This UNC Athlete's Paper Is A Joke. Who's To Blame?

On Tuesday, Outside the Lines broadcast a piece on the academic scandal unfolding at North Carolina, which according to a whistleblower funneled athletes into sham classes with minimal standards and workloads. The internet's big takeaway was this screengrab of one athlete's final paper, which reportedly received an A-minus.

(And the lack of a closing quotation mark is provoking OCD tendencies I didn't know I had. I want to reach through my screen and fix it and let Rosa Parks find peace.)

Let's see if we can't find common ground by stating that this paper, its grade, and the diploma mill that was UNC's African and Afro-American Studies department are all affronts to the stated mission of a college education. Are we in agreement on that, at least? Good, because how you react to the paper's existence is a pretty perfect litmus test for where you fall in the grander debate about college athletics.

On one hand, many (most?) people will point the finger at UNC for a joke of a program clearly designed to keep athletes eligible when they would otherwise fail out. It's a clear violation of the spirit, if not the letter, of college sports, and is deserving of strong NCAA sanctions. UNC deserves blame for trying to cheat the system, and the athletes for skating to a degree without putting in any work.

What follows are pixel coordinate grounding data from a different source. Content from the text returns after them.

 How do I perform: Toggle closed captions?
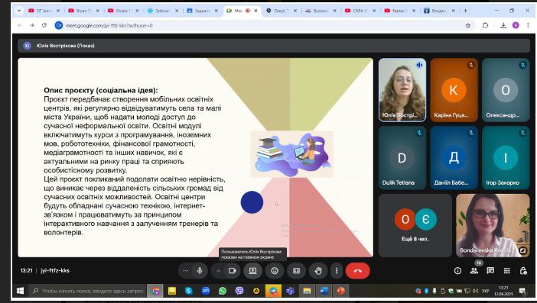point(296,271)
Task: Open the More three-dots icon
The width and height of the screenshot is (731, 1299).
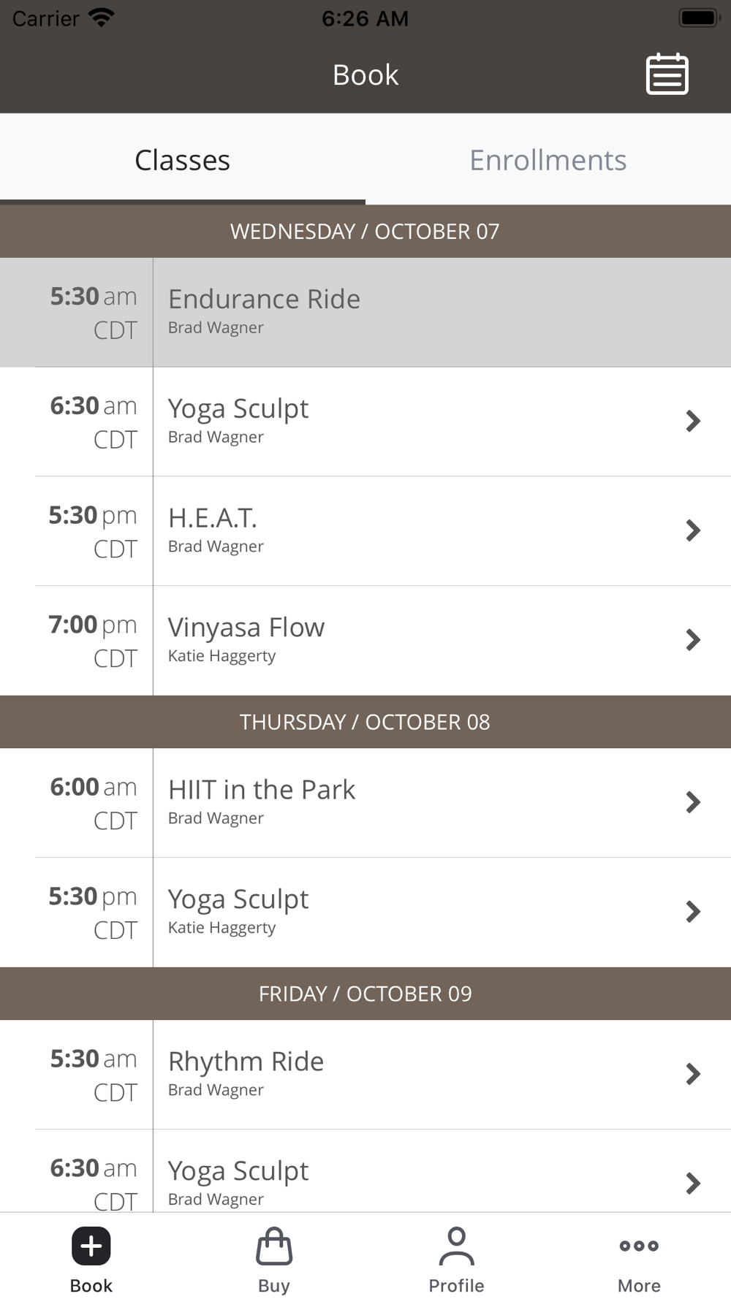Action: point(639,1246)
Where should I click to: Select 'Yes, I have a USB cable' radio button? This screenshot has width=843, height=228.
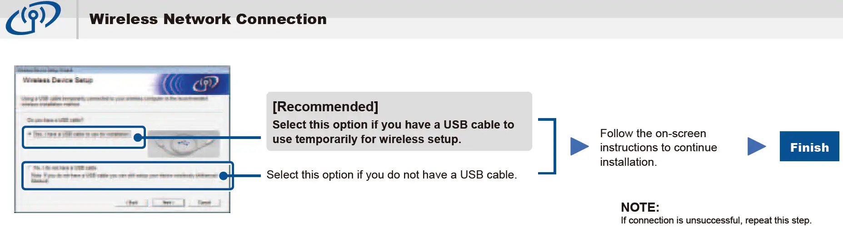tap(30, 134)
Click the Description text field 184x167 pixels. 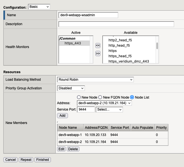coord(116,24)
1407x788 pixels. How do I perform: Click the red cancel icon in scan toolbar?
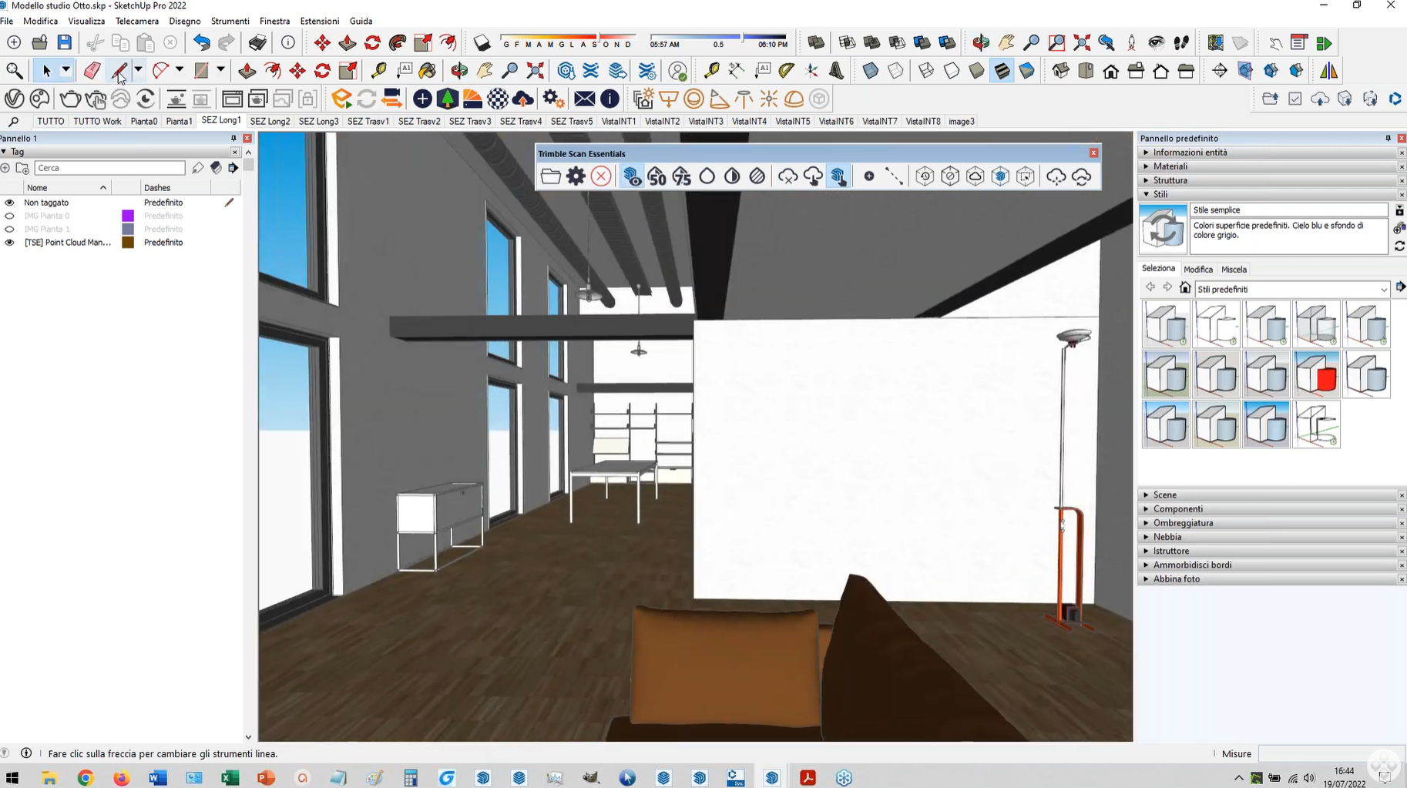(x=601, y=176)
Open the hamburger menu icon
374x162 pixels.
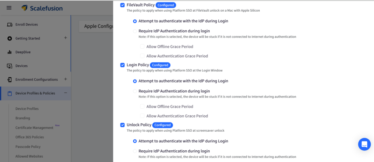(x=9, y=8)
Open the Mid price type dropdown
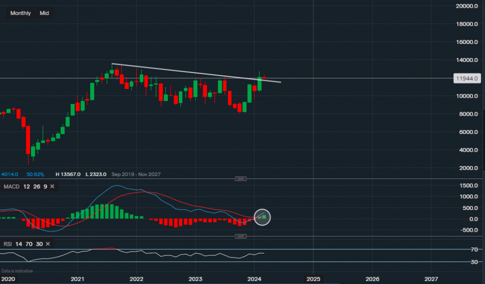The image size is (485, 284). [x=44, y=13]
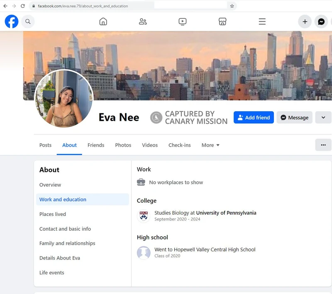Bookmark page with the star icon
332x294 pixels.
pos(232,6)
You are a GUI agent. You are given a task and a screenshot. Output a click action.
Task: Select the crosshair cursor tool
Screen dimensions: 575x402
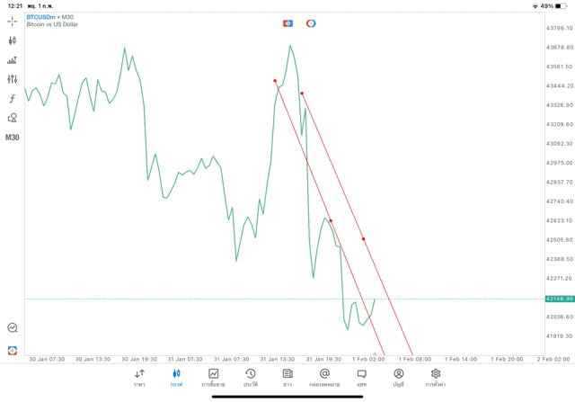click(x=13, y=21)
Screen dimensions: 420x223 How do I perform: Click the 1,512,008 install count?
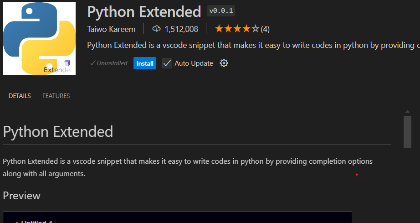[181, 29]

The other side will argue that the system is at fault. That the NCAA's amateurism model is a joke that invites exploitation, encouraging schools to bend rules to enroll teenagers who everyone understands are here just for their athletic abilities. They are compensated only with a college education, which, even when it's on the up-and-up, is something many of them don't want, need, or qualify for. The money's in sports, and to keep that money flowing and the best athletes coming, of course schools are going to pull shit like this. The athletes themselves are just pawns in a scheme that's making other people very rich.

I don't make much of a secret where I fall in this debate, but it's a good one to have. The paper above, and the thousands of similar quality that are given passing grades every semester at this nation's football and basketball powerhouses—are they indictments of individual student-athletes and individual programs, or of the historical anomaly that sees amateur sports illogically welded to higher education?